When The Chanting Starts, The Thinking Stops- A Guest Editorial

This post first appeared as a comment on Monroe Ward Neighborhood News and is reprinted with the permission of the author, Bill Lemmond





The group (the marchers) pictured looks older than a similarly-sized group that chanted past the VCU Cabell Library, around 3:45 PM, today (Wednesday). They seemed to have the same collection of signs.




I remember that last term, the VCU student newspaper, the Commonwealth Times, covered a discussion led by a group who were self-described as opposed to the US presence in Iraq. Yet they said that calls for immediate troop withdrawal were far more dangerous to the Iraqi people than any violent action in reaction to their presence. The speakers were quoted as saying that a withdrawal inside of six months would result in “a bloodbath.” I doubt there was anything magically appropriate about a withdrawal in seven months.




Iraq is Northern Ireland on steroids. There is a centuries-old hatred over religion. Most of the people don’t hate each other, but there are more than enough who want to kill “the others.” Right after the first Gulf War, we should not have given the Shia in the south false hopes. When they rose up and we wouldn’t stop Saddam’s helicopters, he and his helpers killed an estimated 230,000 people (according to National Public Radio), nearly all Shia.




Whether we like it or not, we are now in the role of preventing all-out religious war, on the scale of the fighting generations ago over the partition of India. But we are not just like the British Army. England started the Northern Ireland conflict by shipping to Northern Ireland Scots they didn’t want on the island they regarded as theirs. We didn’t start the fight in Iraq.

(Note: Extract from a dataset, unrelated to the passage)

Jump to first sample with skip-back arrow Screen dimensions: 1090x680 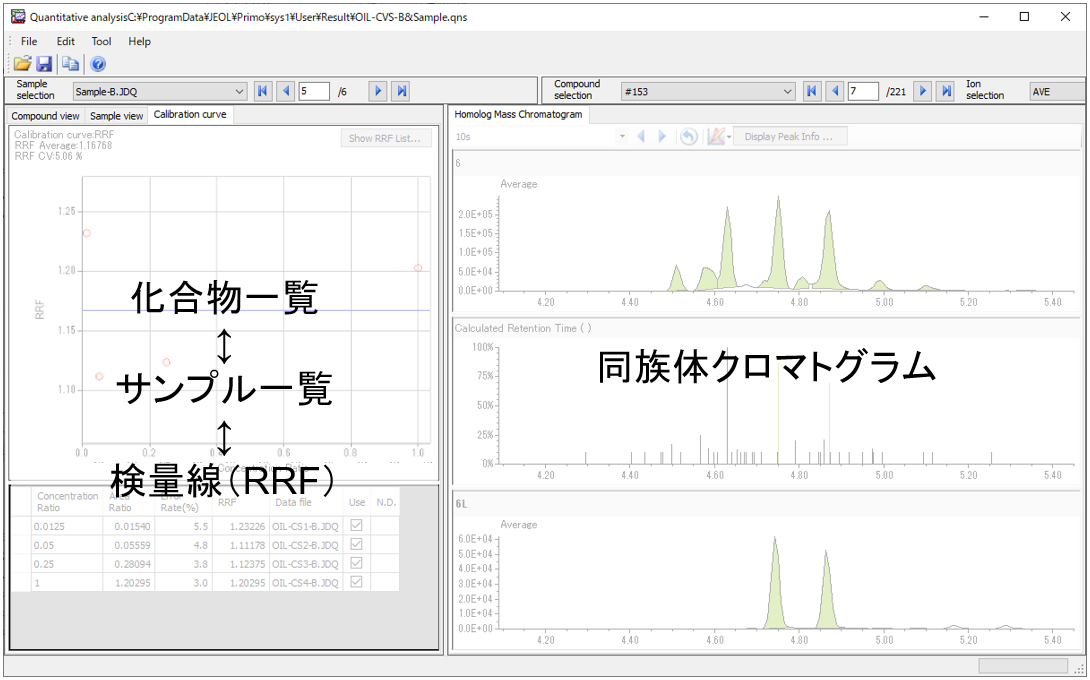pos(263,91)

And as far as even Alan Greenspan saying it’s about oil, haven’t you noticed the price of oil? Mostly it’s caused by increased demand from China and India, but every time there’s even been concern over possible conflict in the Middle East, the price of oil has spiked upward.




And has everyone else forgotten that the US was supporting the embargo against the sale of Iraqi oil (outside the problematic Oil-for-Food program)? We were doing without their oil, thank you, at much lower prices.



I have friends on the extreme right and left who have brainwashed themselves through listening and reading only to the words from one or the other intellectually inbred bunch of opinion leaders. I’m tired of all of them. As far as the marchers today, when the chanting has started, the thinking has stopped. Not helping.